We’re focusing on our community in the Cape Fear because it’s a play for this community. We wanted to make something that could serve as a space to discuss topics of importance to this region—because what this community needs is not necessarily what Raleigh needs. It’s an open-ended project, so we may continue to gather more interviews from other regions as things progress. But, really, we’re more interested in gathering voices from this region.
e: What kinds of stories are you wanting to collect exactly? What are some questions you’re asking? Of both LGBTQIA folks and their allies?
TM: Our goal is to collect any and all stories you have to share, with the central theme being “coming out.” We have a list of questions we use as a guide, but typically we let the person we’re interviewing be our guide, or at least their story guide us. An example is: “What does coming out mean to you?” We are, in part, thinking of this play as an oral history of the LGBTQIA community in Wilmington.
e: Why include allies?
TM: Because allies are an important part of the equation and a big part of how we move forward as a community at large. I personally identify as an ally, and when I began thinking and talking about this project, I was apprehensive to do it because I didn’t identify as LGBTQ. I talked to a friend and mentor about it, and she told me I shouldn’t forget allies are an important and necessary part of the community.
e: Can you share any stories or insights you’ve collected that pique your interest most?
TM: I’ve been moved by stories of people surviving the AIDs crisis, stories of acceptance, stories of people persevering through prejudice, and much more.
e: What’s the goal for the overall play and its point of view? How do you hope it will impact audiences?
TM: We hope to create a safe space to discuss and explore issues important to the LGBTQIA community.
e: Do you have an idea of how you want the script to play out? Ideas of how you’ll weave and tell these stories?
TM: Monologues will interweave with collage moments.

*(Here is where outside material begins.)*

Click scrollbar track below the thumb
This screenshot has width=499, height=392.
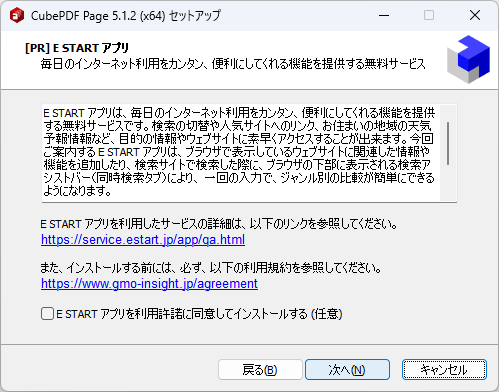[448, 183]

We’ve discussed using movement to explore certain subjects.
e: Is there a larger end goal for this project—besides debuting in ILM?
TM: After gathering stories and creating a play in Wilmington, we hope to use it as a “proof of concept” and attempt to do the same on a statewide scale. But it’s hard to give a specific timeframe on the project at large.
e: Who all is involved in the project? How are they helping?
TM: We have a core group of four actors who are all currently conducting interviews. Those actors are Matt Carter, Kat Rosner, Tony Choufani and Mickey Johnson. I’m acting as a director and general organizer. We also have other volunteers helping in various ways, including finding folks to interview.
e: How does the interview process go down exactly?
TM: We meet up somewhere comfortable and private, sometimes on UNCW campus (MoB has connections to UNCW), sometimes in one of our homes. We have some prompts for questions, and we just let our interviewee talk. It’s a guided conversation and opportunity for the interviewee to tell his/her story.
e: Do you have a timeline in mind on collecting stories, writing scripts and debuting the play?
TM: We are interviewing now and will put a temporary stop on interviews at the end of February/beginning of March. We will then devise and rehearse the play, with performances at the Cameron Art Museum set for March 28-30. We hope to have discussions and talkbacks after each show. After March performances, we may continue to conduct interviews, and will workshop the play further over the summer. We’re taking our time, because we want to make sure our play is as inclusive as it can be.